I ran in to some trouble turning the first one. It was very soft(not what I expected for a stabilized blank) and I ran into some issues with tear out. Ive sharpened my tools and am trying to psych myself up to try again. I hate ruining such beautiful and EXPENSIVE pieces... but I guess its part of the learning curve.

Reactions: Like 2


----------



## myingling (Mar 3, 2020)

sounds like someone didn't stabilize them right bummer ,,,

Reactions: Agree 3


----------



## FLQuacker (Mar 3, 2020)

That's no good! I've considered buying some. As advertised @$28 bf. theoretically that's 9 blanks if clear wood. If needed I'd stabilize, but honestly with my pot design stabilizing imparts a tone I'm really not fond of. I use a few and sell them but just not a big fan.


----------



## Nate029 (Mar 5, 2020)

myingling said:


> sounds like someone didn't stabilize them right bummer ,,,


Im sure it was more on me than the wood. They came from a well known shop that I know puts out very high end stuff. I have two more to turn so time will tell


----------



## myingling (Mar 6, 2020)

Nate029 said:


> Im sure it was more on me than the wood. They came from a well known shop that I know puts out very high end stuff.
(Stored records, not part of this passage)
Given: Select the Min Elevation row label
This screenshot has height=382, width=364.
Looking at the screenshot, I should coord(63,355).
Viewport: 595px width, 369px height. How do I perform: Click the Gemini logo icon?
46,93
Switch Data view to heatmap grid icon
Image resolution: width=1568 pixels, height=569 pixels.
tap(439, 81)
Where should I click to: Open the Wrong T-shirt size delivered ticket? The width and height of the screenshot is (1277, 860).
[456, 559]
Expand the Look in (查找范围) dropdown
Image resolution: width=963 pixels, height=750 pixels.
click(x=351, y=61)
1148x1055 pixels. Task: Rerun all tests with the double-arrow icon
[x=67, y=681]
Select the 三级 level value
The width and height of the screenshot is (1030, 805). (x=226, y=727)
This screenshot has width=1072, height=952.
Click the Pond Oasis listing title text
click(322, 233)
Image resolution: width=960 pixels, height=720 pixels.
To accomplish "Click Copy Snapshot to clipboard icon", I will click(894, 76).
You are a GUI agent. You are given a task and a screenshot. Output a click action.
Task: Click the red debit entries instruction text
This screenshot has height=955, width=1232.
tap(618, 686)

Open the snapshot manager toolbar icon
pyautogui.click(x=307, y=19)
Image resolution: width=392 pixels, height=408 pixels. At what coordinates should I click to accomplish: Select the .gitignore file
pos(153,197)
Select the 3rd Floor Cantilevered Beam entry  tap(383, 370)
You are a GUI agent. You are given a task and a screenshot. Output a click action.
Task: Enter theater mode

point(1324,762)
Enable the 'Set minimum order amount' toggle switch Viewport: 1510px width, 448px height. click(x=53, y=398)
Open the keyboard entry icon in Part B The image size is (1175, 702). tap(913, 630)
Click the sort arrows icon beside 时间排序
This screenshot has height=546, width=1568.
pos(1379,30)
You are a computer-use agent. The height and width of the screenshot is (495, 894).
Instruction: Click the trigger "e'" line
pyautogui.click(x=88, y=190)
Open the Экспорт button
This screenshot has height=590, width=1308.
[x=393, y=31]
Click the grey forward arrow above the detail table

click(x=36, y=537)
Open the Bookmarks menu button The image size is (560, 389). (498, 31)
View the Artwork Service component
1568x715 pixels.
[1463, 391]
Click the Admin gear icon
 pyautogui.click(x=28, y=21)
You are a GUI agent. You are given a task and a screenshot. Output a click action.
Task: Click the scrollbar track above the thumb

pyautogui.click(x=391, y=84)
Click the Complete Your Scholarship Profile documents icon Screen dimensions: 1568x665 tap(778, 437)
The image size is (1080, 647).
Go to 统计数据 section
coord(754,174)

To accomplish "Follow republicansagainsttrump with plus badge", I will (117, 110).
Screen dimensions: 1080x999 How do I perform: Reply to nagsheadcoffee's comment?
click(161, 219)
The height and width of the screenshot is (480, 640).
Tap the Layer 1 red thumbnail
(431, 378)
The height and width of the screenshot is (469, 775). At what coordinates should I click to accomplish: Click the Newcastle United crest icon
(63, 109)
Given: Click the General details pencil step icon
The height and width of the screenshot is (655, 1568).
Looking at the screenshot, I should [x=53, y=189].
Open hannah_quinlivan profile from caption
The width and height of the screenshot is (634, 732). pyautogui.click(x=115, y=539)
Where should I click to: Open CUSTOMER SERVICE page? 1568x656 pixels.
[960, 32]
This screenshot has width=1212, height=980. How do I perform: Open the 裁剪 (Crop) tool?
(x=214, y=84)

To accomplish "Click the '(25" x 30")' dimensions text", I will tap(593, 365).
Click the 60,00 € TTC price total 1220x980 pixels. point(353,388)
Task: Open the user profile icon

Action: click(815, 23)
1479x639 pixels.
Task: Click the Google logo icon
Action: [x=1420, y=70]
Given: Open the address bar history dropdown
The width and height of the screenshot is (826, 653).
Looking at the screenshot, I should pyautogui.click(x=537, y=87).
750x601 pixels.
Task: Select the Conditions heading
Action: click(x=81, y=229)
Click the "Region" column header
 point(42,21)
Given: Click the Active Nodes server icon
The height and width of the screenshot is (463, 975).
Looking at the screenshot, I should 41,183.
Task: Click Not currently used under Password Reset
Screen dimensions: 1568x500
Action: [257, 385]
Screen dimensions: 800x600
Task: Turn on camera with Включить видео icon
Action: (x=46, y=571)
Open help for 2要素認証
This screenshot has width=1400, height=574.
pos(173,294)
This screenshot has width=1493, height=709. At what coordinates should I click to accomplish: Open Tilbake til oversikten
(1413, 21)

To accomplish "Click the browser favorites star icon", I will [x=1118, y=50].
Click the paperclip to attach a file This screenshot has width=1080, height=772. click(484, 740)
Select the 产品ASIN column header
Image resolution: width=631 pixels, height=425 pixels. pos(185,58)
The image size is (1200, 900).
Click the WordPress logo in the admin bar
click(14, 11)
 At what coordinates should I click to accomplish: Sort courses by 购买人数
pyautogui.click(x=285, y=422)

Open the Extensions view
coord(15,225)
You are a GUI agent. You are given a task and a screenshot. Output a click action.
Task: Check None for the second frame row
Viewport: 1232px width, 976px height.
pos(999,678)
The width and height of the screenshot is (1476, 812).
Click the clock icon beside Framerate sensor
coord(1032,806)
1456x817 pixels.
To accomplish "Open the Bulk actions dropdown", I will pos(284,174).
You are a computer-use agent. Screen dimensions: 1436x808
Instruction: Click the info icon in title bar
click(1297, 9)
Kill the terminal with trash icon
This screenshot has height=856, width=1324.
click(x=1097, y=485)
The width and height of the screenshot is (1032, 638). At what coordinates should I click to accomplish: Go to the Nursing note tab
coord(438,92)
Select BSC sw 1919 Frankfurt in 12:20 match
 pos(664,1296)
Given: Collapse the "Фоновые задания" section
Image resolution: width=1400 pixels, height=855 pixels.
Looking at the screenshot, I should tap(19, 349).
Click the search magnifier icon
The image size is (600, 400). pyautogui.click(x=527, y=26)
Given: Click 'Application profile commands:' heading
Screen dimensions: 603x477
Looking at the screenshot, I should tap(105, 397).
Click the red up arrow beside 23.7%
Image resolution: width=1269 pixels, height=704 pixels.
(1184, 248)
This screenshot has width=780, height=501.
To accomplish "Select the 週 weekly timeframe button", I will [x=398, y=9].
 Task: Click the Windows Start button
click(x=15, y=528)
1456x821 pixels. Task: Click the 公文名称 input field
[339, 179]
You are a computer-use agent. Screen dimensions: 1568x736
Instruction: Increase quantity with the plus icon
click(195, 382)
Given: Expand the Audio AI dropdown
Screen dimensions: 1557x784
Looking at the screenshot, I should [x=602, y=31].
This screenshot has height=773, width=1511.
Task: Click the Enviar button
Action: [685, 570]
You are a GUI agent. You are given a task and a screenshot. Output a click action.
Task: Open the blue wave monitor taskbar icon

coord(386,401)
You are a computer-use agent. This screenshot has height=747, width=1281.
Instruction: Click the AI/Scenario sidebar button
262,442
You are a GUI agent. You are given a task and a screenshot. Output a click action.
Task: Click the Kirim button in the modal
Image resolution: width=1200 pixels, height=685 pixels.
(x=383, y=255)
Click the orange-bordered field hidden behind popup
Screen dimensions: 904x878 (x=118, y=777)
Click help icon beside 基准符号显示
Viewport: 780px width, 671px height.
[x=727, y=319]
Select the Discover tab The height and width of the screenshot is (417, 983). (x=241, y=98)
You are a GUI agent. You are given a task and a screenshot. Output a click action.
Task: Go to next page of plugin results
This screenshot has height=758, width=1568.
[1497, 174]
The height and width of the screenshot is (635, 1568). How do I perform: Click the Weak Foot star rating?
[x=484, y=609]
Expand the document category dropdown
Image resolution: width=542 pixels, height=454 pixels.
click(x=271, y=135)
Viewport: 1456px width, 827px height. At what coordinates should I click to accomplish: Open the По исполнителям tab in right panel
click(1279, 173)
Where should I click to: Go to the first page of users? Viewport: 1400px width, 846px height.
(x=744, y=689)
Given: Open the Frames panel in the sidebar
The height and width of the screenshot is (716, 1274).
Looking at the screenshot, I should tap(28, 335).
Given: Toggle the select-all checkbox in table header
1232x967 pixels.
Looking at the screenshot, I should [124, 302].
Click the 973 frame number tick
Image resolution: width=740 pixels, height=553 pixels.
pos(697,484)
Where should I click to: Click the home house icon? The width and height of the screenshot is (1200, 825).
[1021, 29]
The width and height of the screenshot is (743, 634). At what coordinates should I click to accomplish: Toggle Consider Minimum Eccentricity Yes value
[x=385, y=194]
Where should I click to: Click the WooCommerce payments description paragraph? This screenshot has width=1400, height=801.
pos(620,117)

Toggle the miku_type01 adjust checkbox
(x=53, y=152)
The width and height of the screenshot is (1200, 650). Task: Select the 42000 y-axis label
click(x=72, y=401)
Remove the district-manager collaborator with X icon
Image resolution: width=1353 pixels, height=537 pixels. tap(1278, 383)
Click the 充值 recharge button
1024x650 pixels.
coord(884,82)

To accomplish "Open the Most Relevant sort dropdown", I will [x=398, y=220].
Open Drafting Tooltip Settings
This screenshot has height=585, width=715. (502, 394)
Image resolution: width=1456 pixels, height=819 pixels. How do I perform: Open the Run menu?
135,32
I have two more to turn so time will tell



u said it was soft ,, soft wood to me means no resin in wood dont know how well cypres takes juice but if u payed lots money for them i would expect a quality product ,,, no matter whos shop they come from ,, plus who ever did them should have been able tell hiw much resin they toke in weight gain

Reactions: Agree 2


----------